Vi minha certeza cochichar serena no meu ouvido que todo o cenário, os sons, as roupas, iam do real pra outra dimensão frouxa, assim, meio tomate-etamot que atravessa na faixa e vira verde, laranja, vermelho... Bem, tinha um frentista colorido, mão na cintura. Eu: mão na latinha, outro gole, coisas atravessando a rua, indo pro meio dos lençóis.

Lentidão, e uma lembrança dos acidentes televisionados nos canais abertos pro público de apartamentos mal iluminados nos finais de tarde. Tinha uns finais de tarde daqui da janela que eu escutava os automóveis derraparem e frearem, mas nunca batiam, e eu tentava montar a cena na minha cabeça: a colisão!, com a mesma câmera lentae detalhista de ontem à noite no acidente.

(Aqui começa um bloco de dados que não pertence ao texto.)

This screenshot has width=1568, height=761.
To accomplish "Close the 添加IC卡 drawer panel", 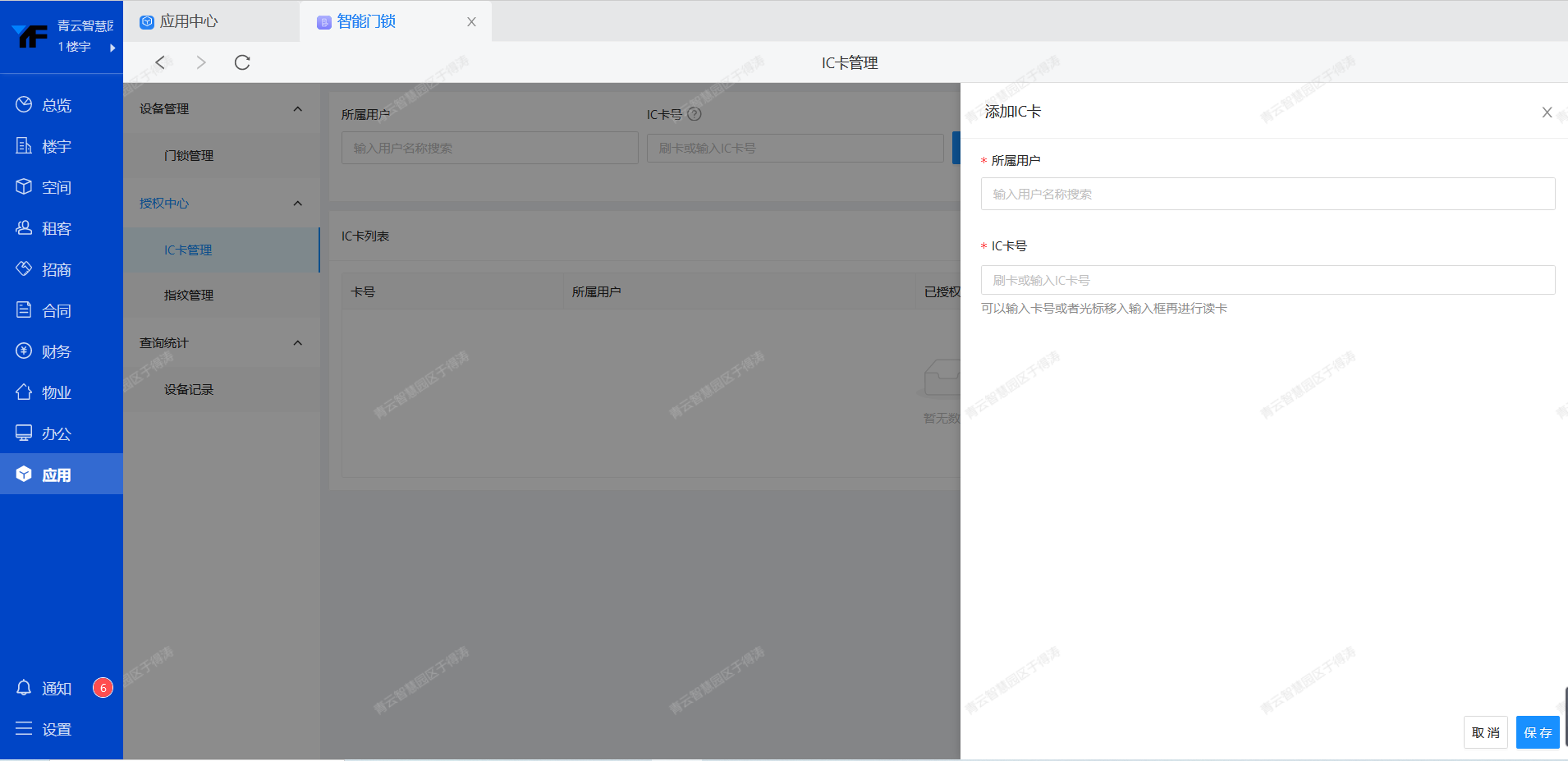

Perseguição de caminhonetes desatinadas sambando em rodovias desertas, narrações alucinadas, tomadas de helicóptero em VHS, é isso que aparece quando penso na batida: programas importados pela Rede Bandeirantes, venda de vídeos dos “piores acidentes do mundo 1990-95”. Barulhos de hélice, coisas que detesto. Som de vidro que não quebra e não escuto.

Na verdade, fiquei calmo, foi uma colisão de olhos abertos. Ato consumado, todos aos devidos lugares. O pai coronel do jovem motorista, vítima de chinelo, 20% culpado, estava lá para consolar o filho. Todo mundo compareceu.

Instruções:

“Seguindo as marcas de pneu você chega lá... mas se você não ver é assim: dobra à direita, aí você já fica à sua esquerda logo, porque você vai dobrar na primeira à esquerda, o trânsito ali é pesado e passar pro outro lado da pista depois é mais complicado... aí vai ter uma Igreja na esquina, e você dobra à esquerda logo depois dela. Aí você vai ver as luzes já te ofuscando, brilhantes, assim, fortes. Ei, pssiu, olha, presta atenção no protagonista, ele é ótimo, sabe, transmite assim uma coisa densa, sabe, uma tensão, ótimo”.

- Muito obrigado, Madame.

Chegamos lá, instalados num carro prateado e azul. É bom que combina com os discos que escuto aqui enquanto escrevo.

Então o acidente....

Lamento....começo novamente a escrever, escrevo sobre estar aqui sentado com o ventilador ventando forte e remexendo meu cabelo curto, recém-curto. Pensando no acidente. Cortado. Tentando não pensar no acidente. Curto.

Releio, rasuro e reescrevo no quarto: “as tiras tortas da persiana branca. A luz do quarto”. Rasuro. “É um feixe fino que deixa passar a noite no meu quarto”. Não gosto. “Não entra brisa nenhuma.” Apago.

Nos dias que se seguiram, nada de novo. Hoje eu andava na rua, vi um gato branco alaranjado sob a luz do supermercado. Vi outro, preto, na porta do prédio da esquina, e, no caminho entre os dois, pensei no primeiro e acabei acariciando o segundo, que fugiu assustado.

Alguma coisa teria mudado comigo se alguém tivesse morrido naquele acidente.

Agora que o tempo mudou e o nublado estanca em casa a cabeça, começo de novo a poder começar, sem o agitado cromatismo dos dias de sol. Provável que eu mude o rumo de escrever hoje, e por um bom tempo. O acidente passou, e agora que toca uma música pop antiga na rádio de algum apartamento longe, bem longe por causa da minha preguiça, entre o murmúrio das caixas de som silenciosas aqui no meu ouvido, como uma respiração contínua imaginada, e o estacionamento do supermercado.... entre o pássaro histérico preso na gaiola do apartamento defronte da minha janela e os pombos comendo o milho no telhado encima.....ai ai, zzzzz..zzz..zz... posso escutar a arquitetura desmanchar pacífica. Tudo isso eu escrevo, e a música antiga já não sei se era ruim mesmo, sei que já acabou e sigo para outra direção, talvez a de outro acidente.